Just Cosmetics, 261 Byres Road. Tel 44 (0) 141 339 8984
Sharon Maclaren's homegrown perfume and cosmetics emporia is great fun, and friendly staff help make picking one of her gorgeously scented candles or signature scents a real pleasure.

Relics, Dowanside Lane. Tel 44 (0) 141 341 0007
Steven Currie deals in stuff. Simply put, but there's no other way to say it. One man’s junk is another person’s treasure, and so it goes. Specialising in objects from the sixties and seventies, his pop culture savvy never fails to impress and although he gets the odd expensive design classic, you aren't paying London prices for this fantastic reclaimed memorabilia.
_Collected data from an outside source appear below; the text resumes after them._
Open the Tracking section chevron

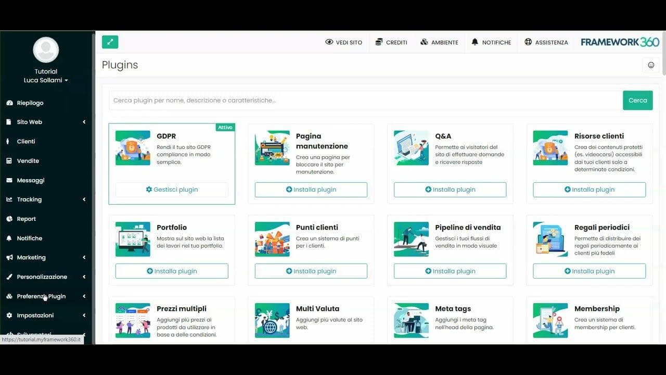point(83,199)
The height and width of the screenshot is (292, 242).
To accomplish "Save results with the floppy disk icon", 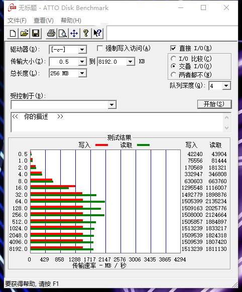I will (36, 34).
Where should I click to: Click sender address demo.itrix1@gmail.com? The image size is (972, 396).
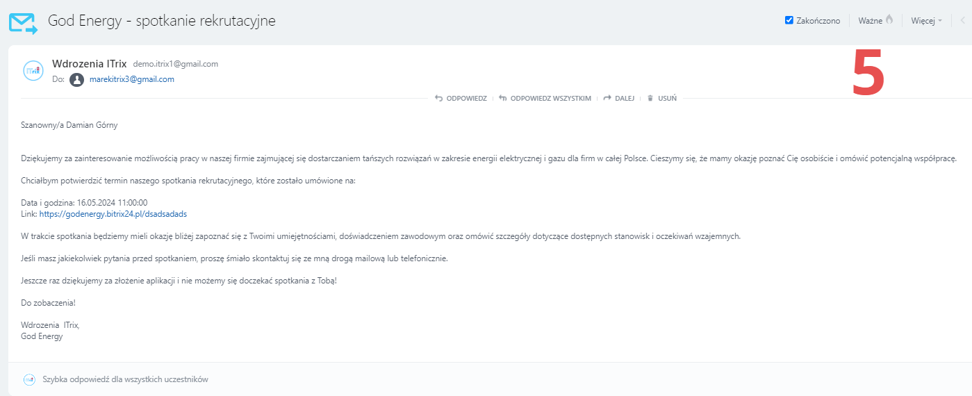(x=175, y=64)
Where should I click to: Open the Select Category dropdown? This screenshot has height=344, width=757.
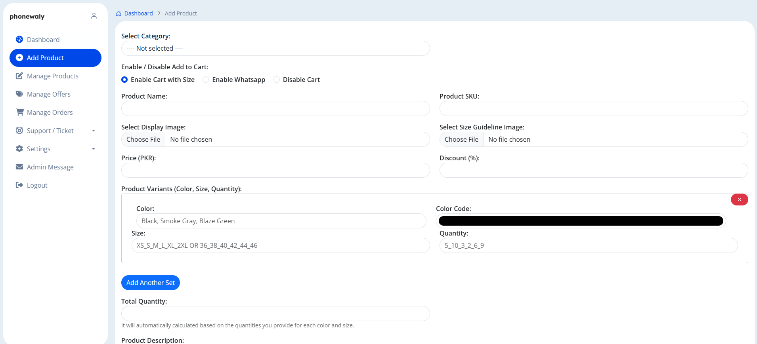(x=275, y=48)
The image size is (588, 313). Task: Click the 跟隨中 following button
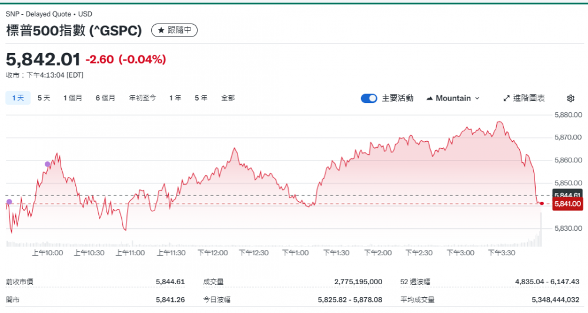tap(174, 30)
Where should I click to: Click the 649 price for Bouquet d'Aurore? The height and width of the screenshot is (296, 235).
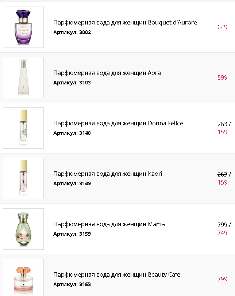point(222,27)
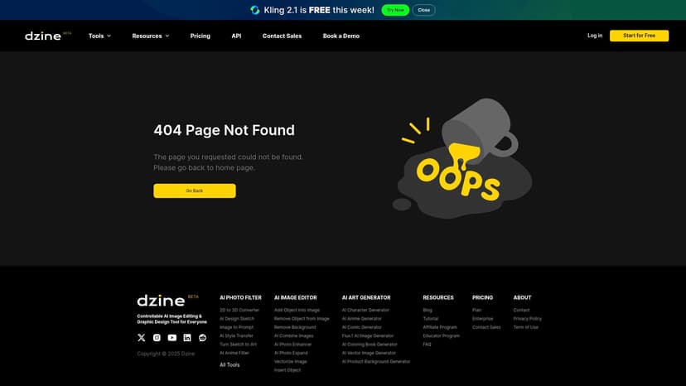
Task: Open the X (Twitter) social icon
Action: [x=141, y=338]
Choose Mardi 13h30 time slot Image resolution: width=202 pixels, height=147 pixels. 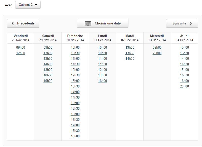click(x=130, y=53)

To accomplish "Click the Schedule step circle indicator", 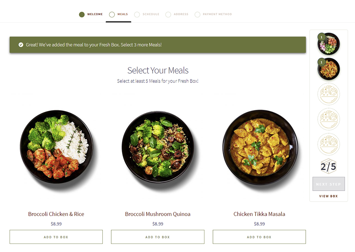I will pos(137,14).
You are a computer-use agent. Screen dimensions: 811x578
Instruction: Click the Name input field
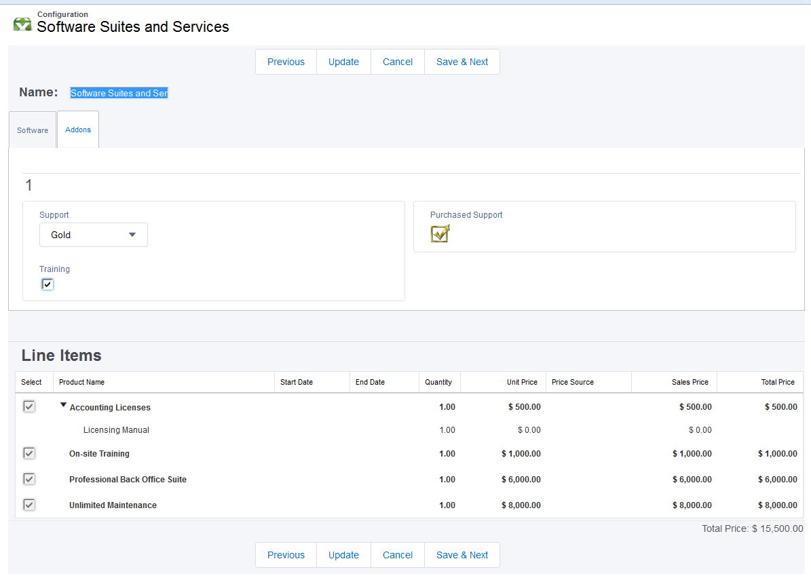[x=119, y=93]
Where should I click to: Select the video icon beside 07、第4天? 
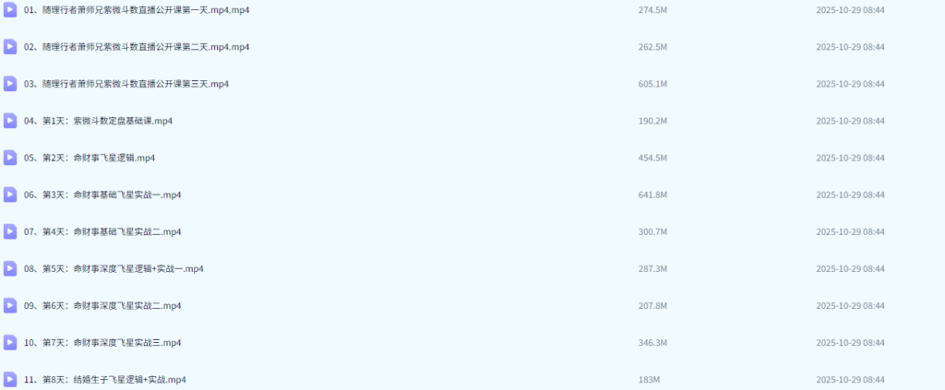[9, 231]
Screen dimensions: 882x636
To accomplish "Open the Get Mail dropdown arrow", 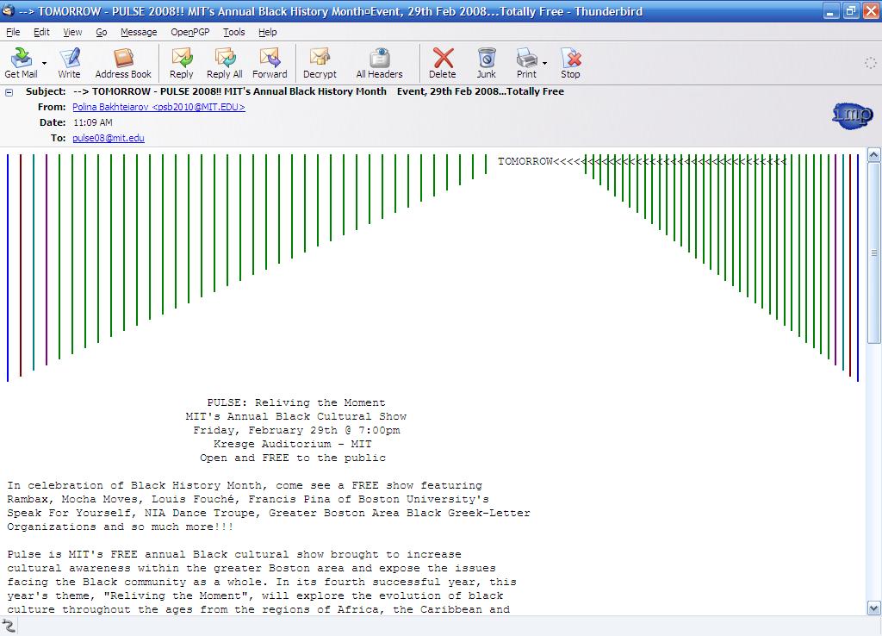I will click(44, 63).
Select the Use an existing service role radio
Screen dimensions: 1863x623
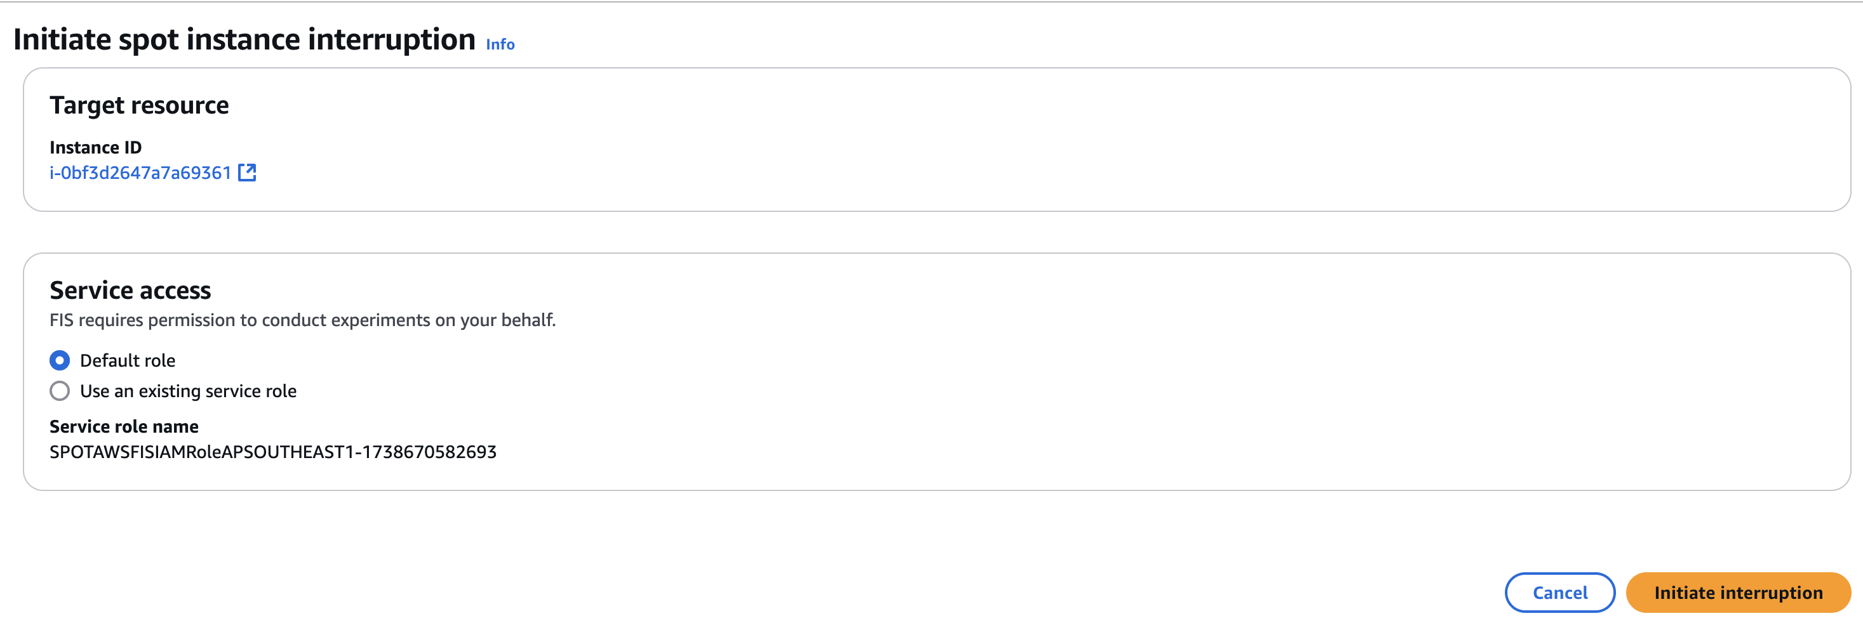pyautogui.click(x=60, y=391)
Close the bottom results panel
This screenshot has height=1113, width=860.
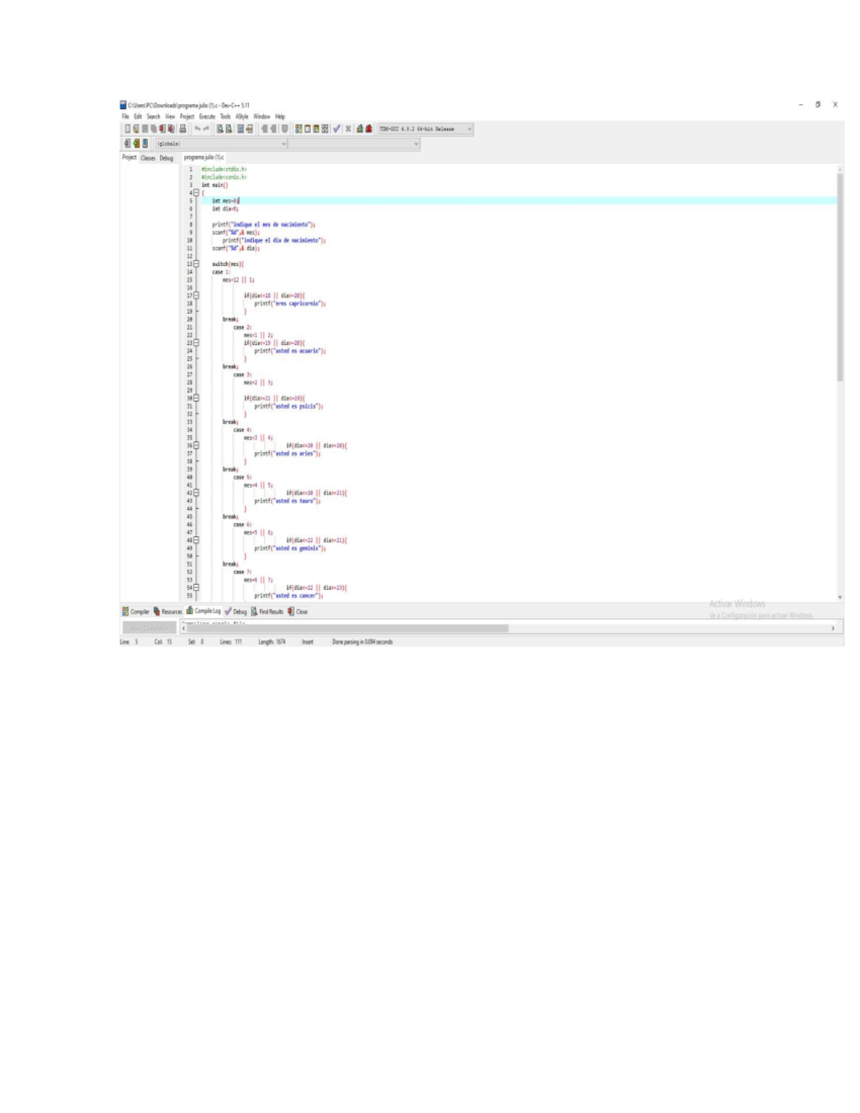click(300, 612)
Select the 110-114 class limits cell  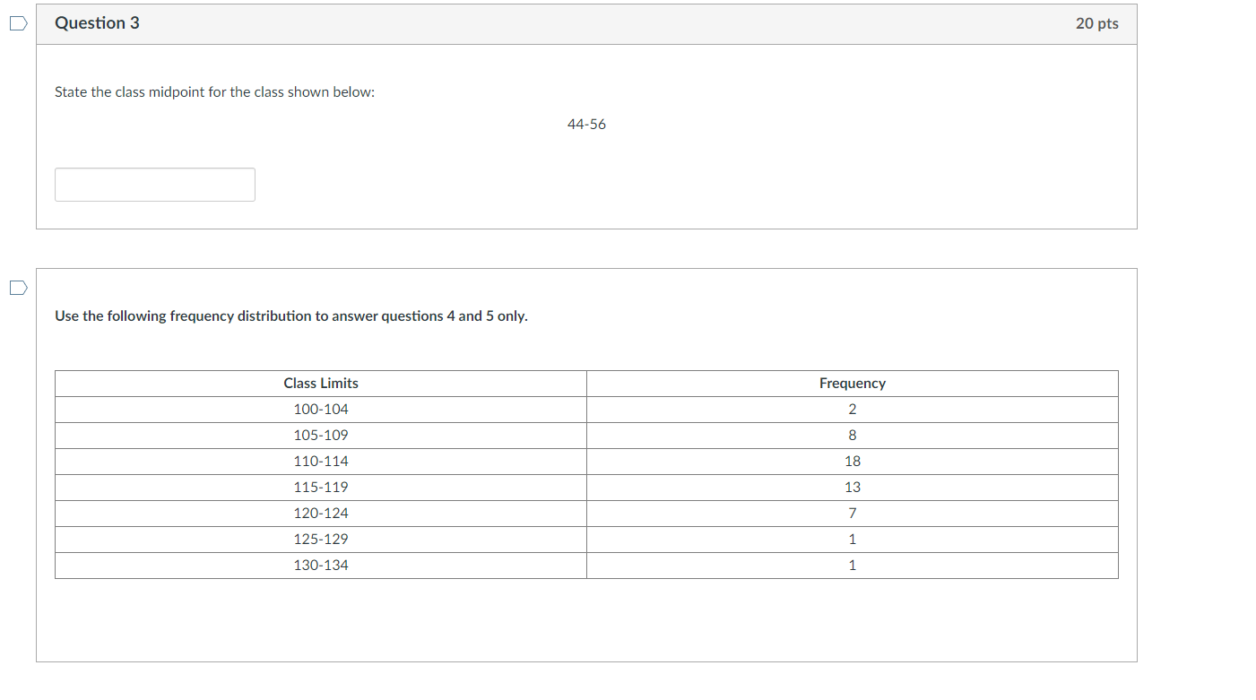pyautogui.click(x=320, y=461)
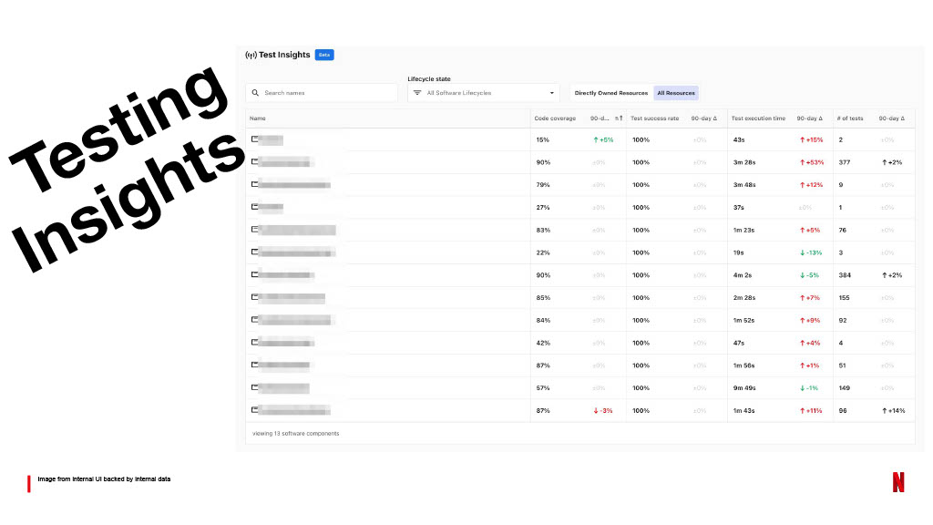Click the Beta badge next to Test Insights
The image size is (933, 525).
[x=324, y=55]
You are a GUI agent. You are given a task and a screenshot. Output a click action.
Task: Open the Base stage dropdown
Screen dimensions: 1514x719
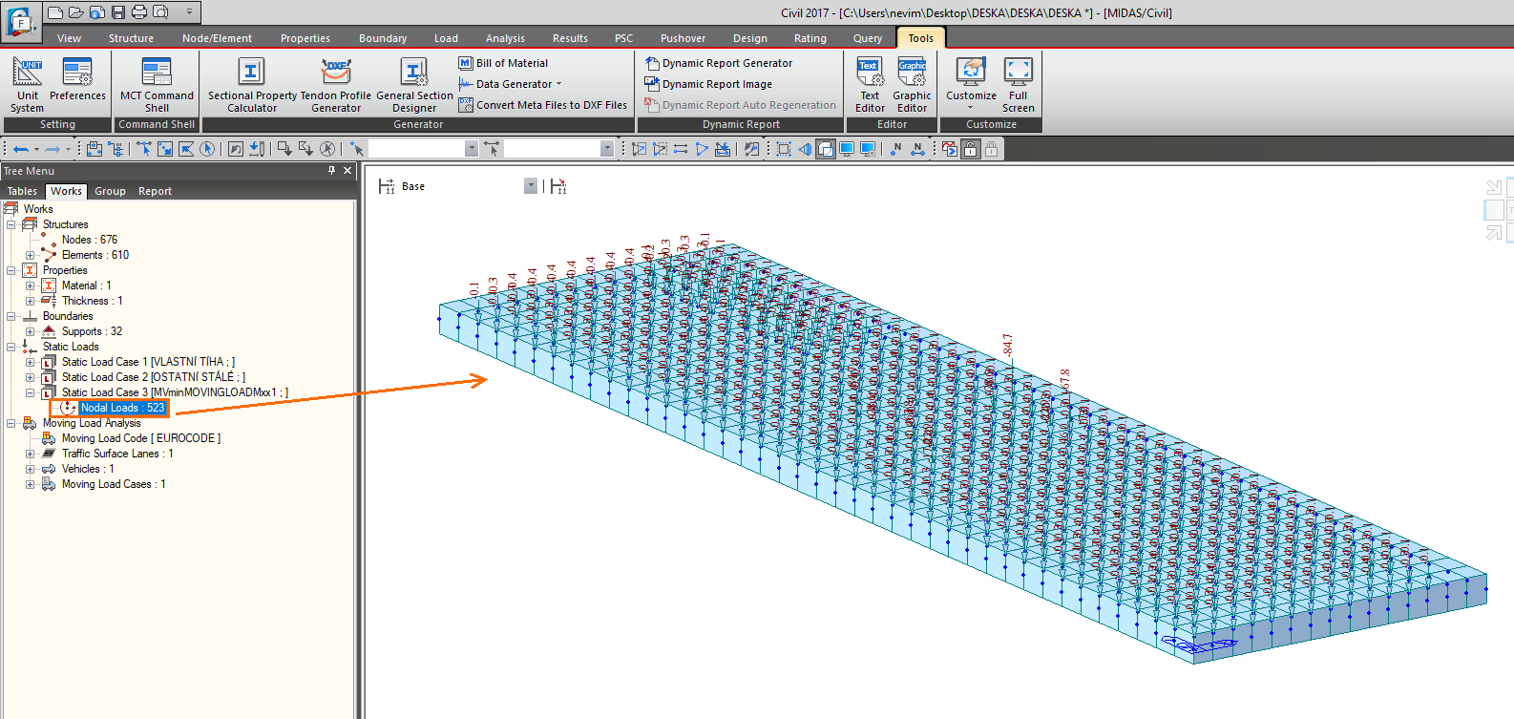(531, 186)
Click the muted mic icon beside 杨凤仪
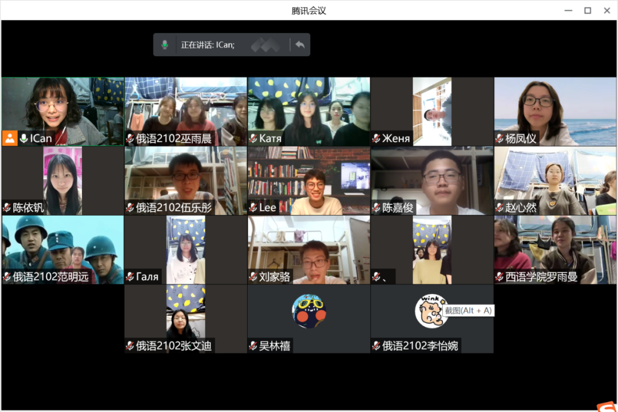The height and width of the screenshot is (412, 618). (500, 138)
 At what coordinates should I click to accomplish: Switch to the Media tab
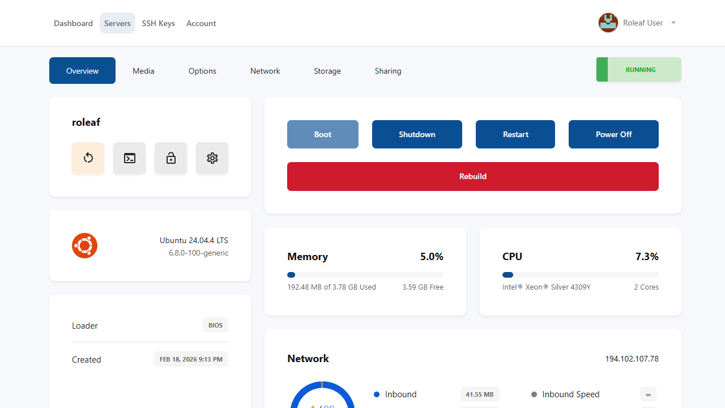(x=143, y=70)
Moon, 10 Ruthven Lane. Tel 44 (0) 141 339 2315
Moon has been tucked away down this lane since 1996. Defying the prevailing trends, it ploughs its own furrow, and in doing so has developed a distinctive identity. Stocking Betty Jackson, Zandra Rhodes, Holly O'Hara hats, Shirin Guild and beautiful jewellery ensure Moon has a loyal and highly individual clientele.

The Sentry Box, 175 Great George Street. Tel 44 (0) 141 334 6070
You know how adults sometimes buy kids toys that are really for themselves? Well if a child's eyes widen in Toys R Us, it's The Sentry Box that melts the hearts of their parents. Be transported back to a more innocent time, of wooden building blocks, toy soldiers and Victorian scraps. Delightful.